L'abolition des plénières fait disparaître cet état de fait. Il faudrait donc s'attendre à des échanges plus musclés au conseil, les discussions sur les principaux points à l'ordre du jour étant encore à tenir... Sans compter qu'à défaut de pouvoir prendre connaissance auparavant des tenants et aboutissants des dossiers, les conseillers devront poser davantage de questions pour bien en saisir les modalités avant de voter. Les séances publiques seront-elles donc plus longues?
Certes, le maire Tremblay a indiqué que les séances plénières seraient remplacées par des rencontres en petit groupe, commission par commission. Mais cela apparaît insuffisant. Les discussions en plénières permettent à tous les élus d'être au fait des décisions et d'y apporter un éclairage, des modifications ou des améliorations pertinentes. Et il est normal que tous les conseillers de Saguenay dûment élus soient bien au fait de la situation de la ville.
Bien que l'épreuve des faits reste à subir, la disparition des plénières apparaît comme une mauvaise orientation.
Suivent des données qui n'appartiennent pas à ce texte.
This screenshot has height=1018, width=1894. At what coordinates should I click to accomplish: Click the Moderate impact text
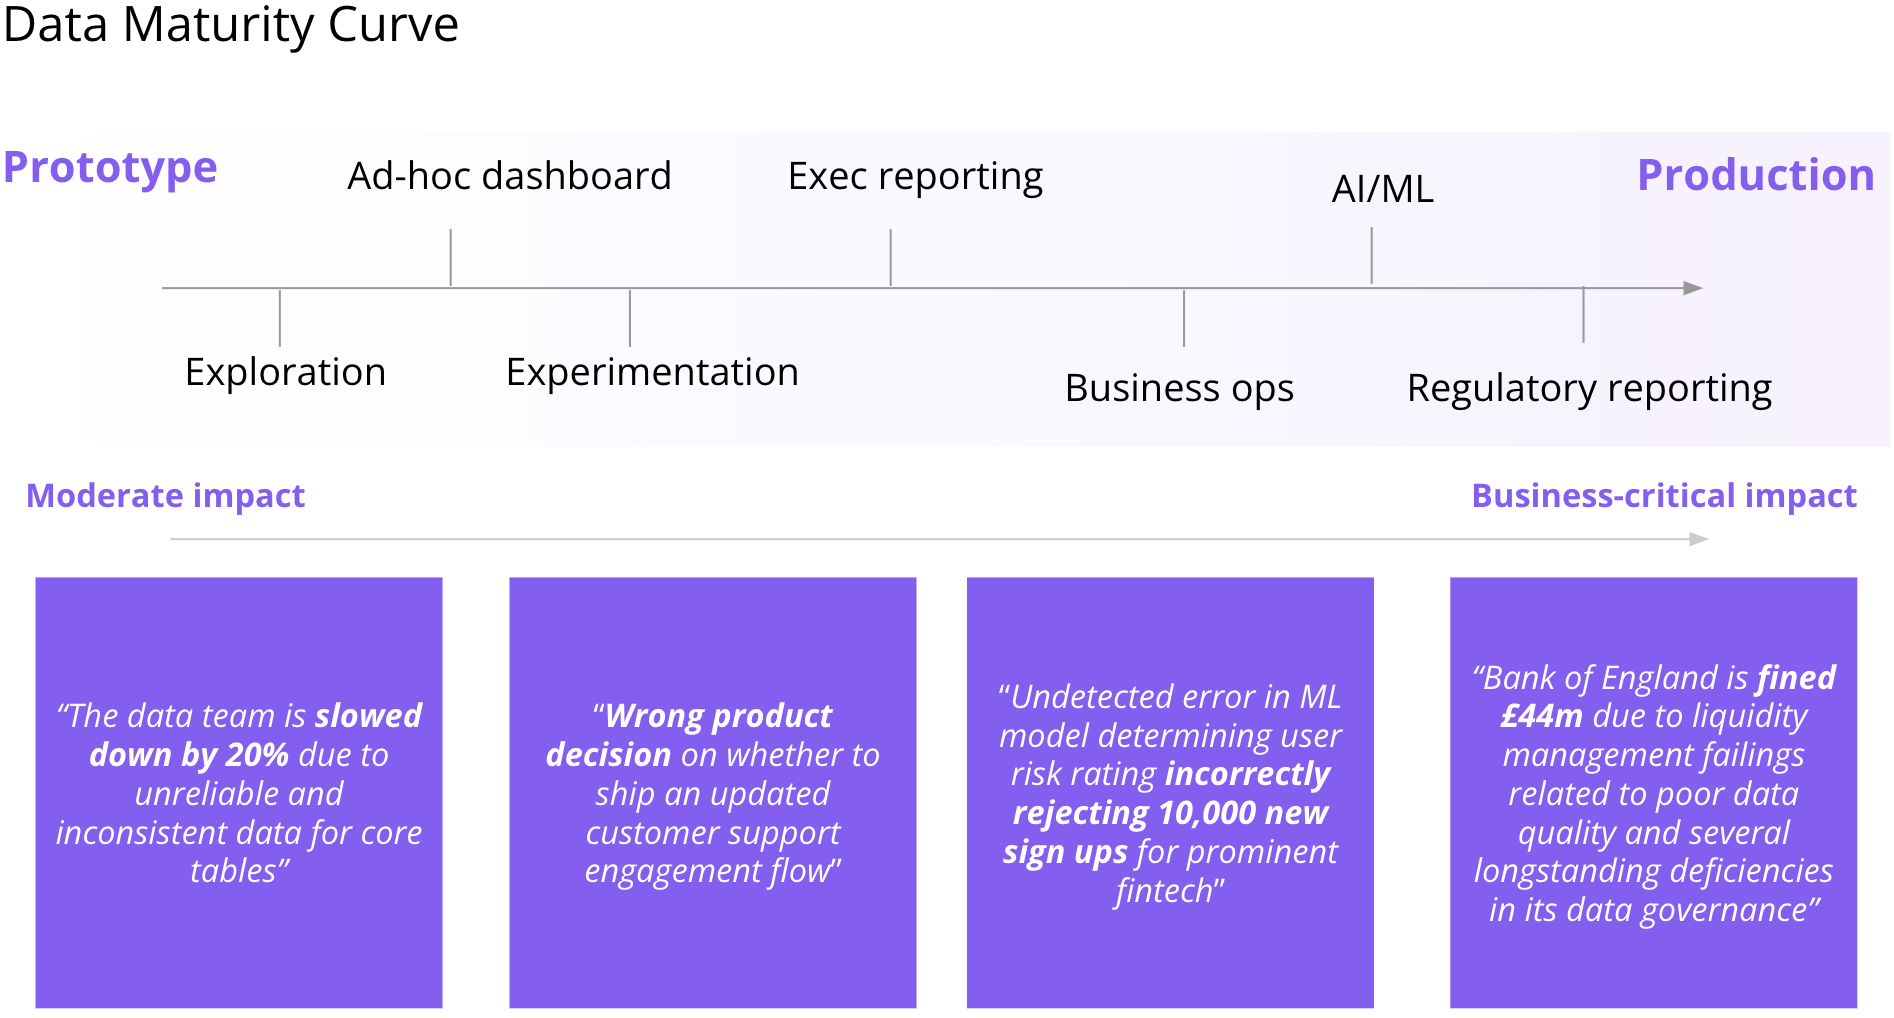pos(165,496)
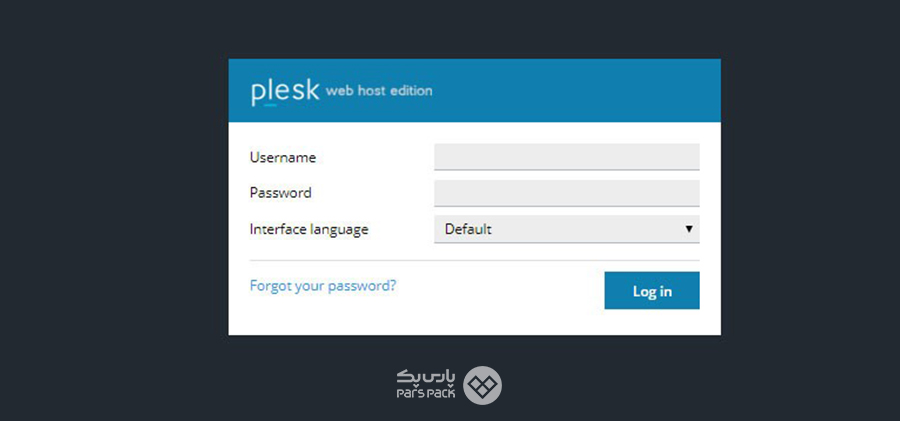
Task: Click the 'web host edition' header text
Action: [x=379, y=91]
Déjà que dans ses derniers rapports, le MAMROT soulevait le fait que certaines décisions prises par Promotion Saguenay auraient dû être entérinées par des élus, la mise au rancart de ces périodes de discussions ne fait rien pour ajouter plus de responsabilités pour les conseillers en matière de gestion des affaires de la cité.
Guerre de mots
Par ailleurs, les citoyens de Saguenay ne peuvent non plus sortir gagnants d'une longue et stérile guerre de mots opposant le maire Jean Tremblay et les deux candidats et ministres sortants Sylvain Gaudreault et Stéphane Bédard. Ce n'est pas un secret, les trois individus ne s'aiment pas et ne partagent pas les mêmes affiliations politiques. Sans présumer du résultat du scrutin, tant sur le plan local que national, il demeure vraisemblable que les trois personnes doivent encore travailler ensemble le 8 avril au matin. Et que Saguenay soit encore représentée, alors, par deux ministres. Il est donc nécessaire que tous mettent de l'eau dans leur vin, pour le plus grand bénéfice des citoyens de Saguenay, afin que la capitale régionale tire le meilleur profit possible d'une telle situation.
Du reste, il est légitime que Jean Tremblay, à l'instar de ses principaux collègues du Québec, ait publiquement fait part de sa « liste d'épicerie électorale ». Celle-ci doit être bien reçue de la part des candidats en lice, et ce, tous partis confondus.